In the west, it went on to say, theology tends to look outward as much as it looks upward, and assumes that, inasmuch as the world is the work of the Creator God, theology can also help us to understand our own human life in relation to the divine.

In the east, you might say, theology is about looking at the lightbulb, whereas in the west, theology is about trying to read by its light. That’s my analogy, not one that the passage I’m remembering used, but it did go on to say something like this: “This explains why, in the west, you can have a ‘theology of money,’ or a ‘theology of work,’ or (more to our purposes in this series) ‘a theology of sex.’” In the east, by contrast, none of these things are proper subjects for theology, because in the east, theology is much more strictly focused on the “theos” that gives the term its name: the person of God as revealed in Jesus Christ.

Maybe this is a false distinction. Certainly, giving proper glory to God includes handling our money or doing our work in ways that reflect his heart for such things. Conversely, discovering the truth about who God is should lead us to adopt a “theologically informed” view about all of life (which would include, among many other things, the way we think about stuff like marriage or sex). Nevertheless, I have found this distinction to be profoundly important. However good and useful it might be to develop a Christian view of things like family, or politics, or art, still, when we’re talking about these things we are not, technically speaking, talking about the subject that makes theology theological. To do that we would have to speak, specifically, about God.

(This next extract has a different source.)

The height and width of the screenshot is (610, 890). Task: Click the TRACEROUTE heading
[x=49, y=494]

This is a crucial point for us to grasp, I think, as we continue to sketch out the contours of an integrative view of same-sex sexuality and the church. In the strictest sense of the term, theology is the stuff we say about God. When we are saying stuff about things other than God, we are not doing theology, per se. We may be doing something adjacent to theology, something that enriches our theology, or something deeply informed by our theology, but even so, talking about money, or government, or (in this case) gender and sex, is not doing theology. It’s doing economics, or politics, or anthropology, or some other category of human knowledge. Hopefully, if those things are being done from a Christian perspective, they will be illuminated by our theology, consistent with it and informed by it. But we do ourselves a great disservice when we confuse theology with these other categories.

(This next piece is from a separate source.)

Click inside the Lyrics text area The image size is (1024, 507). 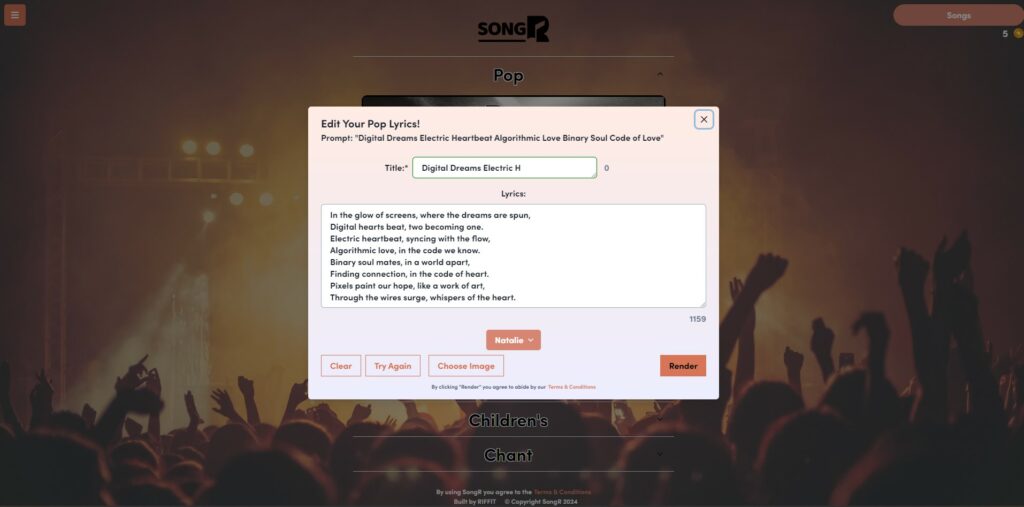(513, 256)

We are doing ourselves, actually, two great disservices. On the one hand, if it’s true that theology, as category of human knowledge, is the stuff we say about God, then framing discussions about something like wealth, say, or sex as “theological discussions” can feed the natural human temptation to elevate those types of things to divine status (the biblical term for elevating created things to the same status as the creator, of course, is idolatry). The second great disservice is this: that even if we’re not making an idol of these “other things,” it makes it very hard to think objectively and clearly about them. If we tie them that closely to our theology, then any decision we make about them will actually impact our fundamental understanding of who God is, which is a terrifying prospect.

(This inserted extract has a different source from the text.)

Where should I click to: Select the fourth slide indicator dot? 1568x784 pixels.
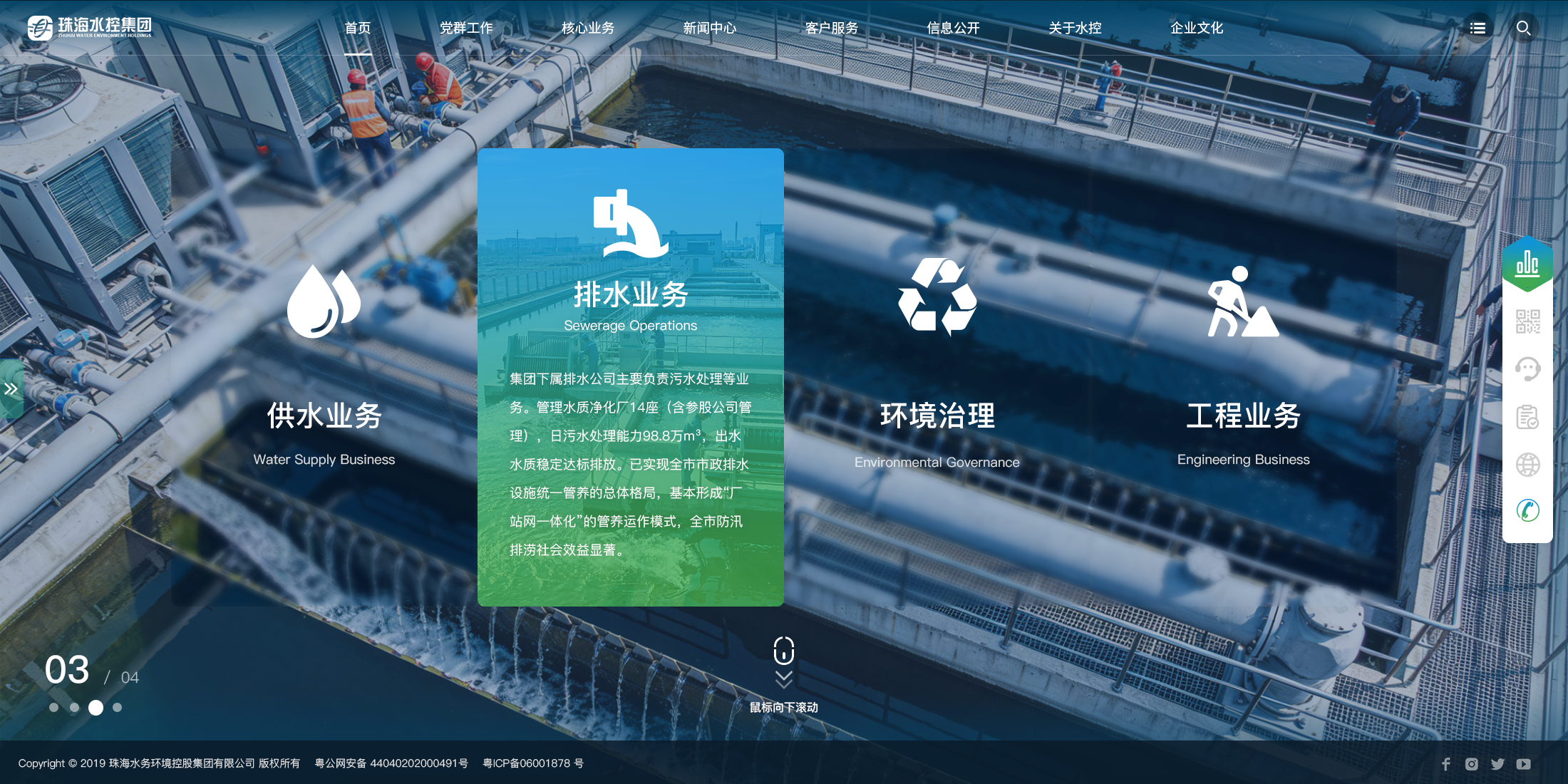[118, 708]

To anyone who wants to accuse me of melodramatic handwringing over a non-issue, I’d simply point to the growing and concerning tendency I’ve observed over the last decade or so, to make one’s posture towards same-sex marriage and LGBTQ+ identities a credal matter, an essential theological issue, a question of Christian orthodoxy.

I have seen a number of evangelical denominations make subtle, sometimes not-so-subtle moves to make a “traditional view of same-sex sex” a shibboleth to determine who is “in,” theologically speaking, and who is “out.” I have seen more than one evangelical denomination take steps to require their clergy, or their members, or both, “sign off” on the belief that same-sex relationships are wrong, as a matter of continued fellowship. Some have added addendums to their statements of faith, specifying what they believe about homosexuality, subtly implying that this is for them a matter of creed.

All this regardless the fact that never before has any historical creed of the church ever made one particular view of sexuality, gender, or marriage a matter of orthodox belief. If it comes to that, none of the historic creeds of the church have included any statements about ethical issues: neither in regards to the hoarding of wealth, or the evil of racism, or the necessity of peacemaking, or any one of the many profound issues about which the Christian faith has important things to say. The historic creeds contain no reference to any of these things, in part, because the creeds are theological statements, and the things we say about sex and money and power and war are not, strictly speaking, theological statements.

They are ethical statements.

So, when Christians seek to answer a question like: what’s the right or wrong way to have sex? they are not doing theology. They are doing ethics. Christian ethics, hopefully, shaped by Christian convictions and belief. We could even call it “theological ethics,” if our ethics are informed by and done in response to our theology, which hopefully they will be, but on the perils of confusing these two categories, see above. If we don’t end up making an idol, we’ll at least muddy our thinking.

I can see a few protests cresting the pass that I’d like to head off.

“I don’t care about theology,’” we might say. “I only care about God’s word, the Bible, which clearly forbids homosexual sex.”

The problem with this statement is that, in a way, it’s impossible to not have a theology. To say that the Bible is God’s Word is to make a deeply theological statement about how the Divine communicates with human beings, and how the Bible functions in relation to that Divine communication. To say that the Bible, as God’s word, “clearly forbids” something is to say a few more things about God—how does he relate to human beings?—Is he especially the divine rule-maker?—and also a few more things about how the Bible fits into that relationship—is the Bible primarily his divine rulebook?—is it always as clear as we assume it is?

Those are not rhetorical questions: they are the deep theological issues that surface when we try to make overly simplified statements about “just” following God’s word, which “clearly” prohibits some behaviors and approves of others.

“That’s all well and good,” you might say, by way of a different protest, “but saying ‘God doesn’t want us to have homosexual sex,’ is saying something theological: that God intends some things and prohibits others.”

This is true, in one sense. It is theological to speak about the revealed will of God. The problem with this statement, though, is that it still conflates theology and ethics in ways that make it hard for us to tell the difference and puts us at risk of confusing the one with the other. Before we can decide how this or that activity might relate to the revealed will of God, we will have to understand that activity on its own terms: what are the stakes? What are the implications? What are the consequences? What’s really happening when people do it? Theology proper does not answer these questions; and for Christians to answer them, we may need to listen to the psychologists, or the sociologists, or the anthropologists or the (heaven forfend) the gender studies majors, before we decide how our theology should shape our response.

This has been one of my basic, underlying convictions as I’ve written this series, and it is a “weight-bearing wall” in the integrative approach I’ve been trying to construct. Our posture toward LGBTQ+ people is not, ultimately, a theological issue. It is an ethical issue. And as with all ethical issues—should Christians go to war or not? Should Christians use contraception? Should Christians divorce?—settling these questions is not “doing theology.” A wise Christian will let their theology deeply shape how they settle such questions, but they will also keep clear on when they are doing theology and when they are not.

In saying this, I do not mean to create an air-tight chamber separating theology from ethical concerns. The best kind of Christian ethics flows naturally from our theological convictions. That God is love, for instance, should deeply influence the way Christians treat people. Nor do I mean to imply that LGBTQ+ issues are “merely” ethical, as though there are not any theological issues at stake when we address them. But this is also why I am making the distinction—because there are theological issues at stake, and our theology does influence the way we treat people. If we don’t differentiate them, we may never really examine the theology that is actually driving our ethics, or worse, we may believe we have done theology, when all we’ve really done is made ethical judgements.

If we do differentiate, though, between what is ethical and what is theological, we may discover that it is possible to embrace and include LGBTQ+ people fully in the life of the church, without it shaking to the core our most deeply held beliefs about the nature and person of God.